While I appreciate how Julia's standard library handles package management as just another feature rather than a separate command line tool, Pkg is missing a documented search() capability. Unlike every package manager I've seen or used for programming language/os/userspace ecosystems, the only options here are web repository searches or pulling up a graphically enabled browser pointing to pkg.julialang.org. And if the latter is unavailable, such as working (on a machine) with no/restricted internet access, one must use a tool to snoop inside/search METADATA.jl.
This issue is not about searching registered/installed packages on the system (my METADATA.jl comment at the end was a last-resort thing after somehow updating from the web elsewise). However, the light help dialogue shouldn't be the main recommended way to do this, either.
On a side note, master's docs aren't clear about Pkg's new available() → Vector{ASCIIString} besides "available packages." Offline? Registered?
Please correct me if a registered package means locally known to be available online. If Pkg.available([pkg]) were to search package descriptions/categories too and saw 'registered' packages that can be added from any file/URI-like source without downloading, that would solve Julia's biggest omission in convenience.

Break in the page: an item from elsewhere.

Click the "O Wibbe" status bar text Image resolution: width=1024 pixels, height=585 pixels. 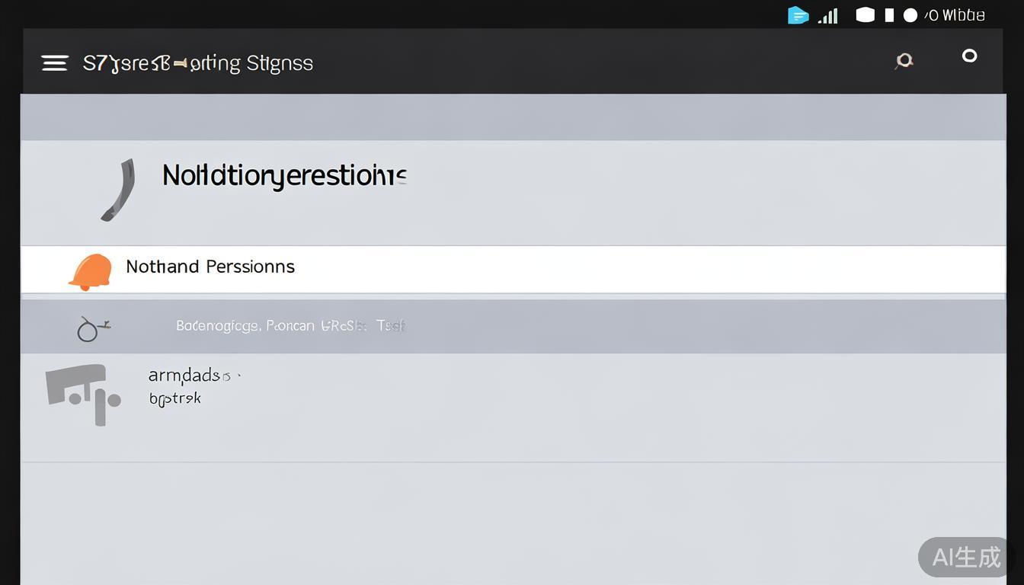click(955, 15)
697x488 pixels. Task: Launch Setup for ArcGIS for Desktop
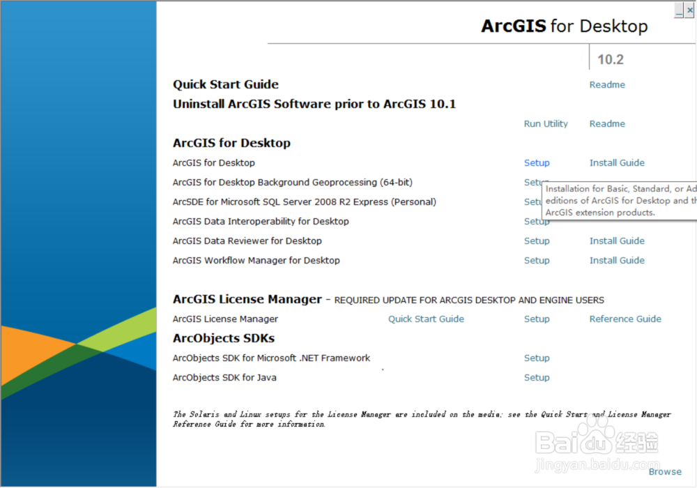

Descriptions/categories do not formally exist in package metadata right now, but would be added if https://github.com/JuliaLang/julia/issues/11955 gets implemented. Pkg.available is just a list of packages derived from local metadata content that are known to be installable on your currently running version of Julia.
@tkelman Installable because already downloaded, though? Can I close this if Pkg.available does the searching I thought Julia lacked?

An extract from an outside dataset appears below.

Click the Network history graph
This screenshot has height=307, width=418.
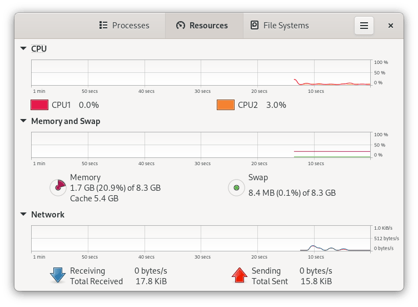(201, 239)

No packages are ever pre downloaded. You'd have to manually clone the github repo and audit the deps/build.jl script to check that it doesn't try to download anything at Pkg.build time.
Sorry, I don't mean pre-downladed. I'm talking about using a different operation such as Pkg.add. I believe I can close this issue as taken care of by Pkg.available iff there exists some combination of package manager functions ready in master or 0.4.x enabling users to both
What exactly do you mean by "a remote one"? Pkg.init accepts keyword arguments for initializing from a non-default Metadata repository location and/or branch name.
SInce this is a distributed/scientific language, I was speaking generally, but the internet counts. Would you agree Julia meets the conditions I was confused about?
While both of those solutions are interesting, they require internet access just to search?
I would think internet access is only necessary to Pkg.add().
Pkg3 will include more info about each package, including author, license, keywords, and description, so offline search can be implemented based on that info.
Is the metadata in Project.toml still the current plan? It would be cool to implement tags for supporting the search features (e.g., PyPI classifiers).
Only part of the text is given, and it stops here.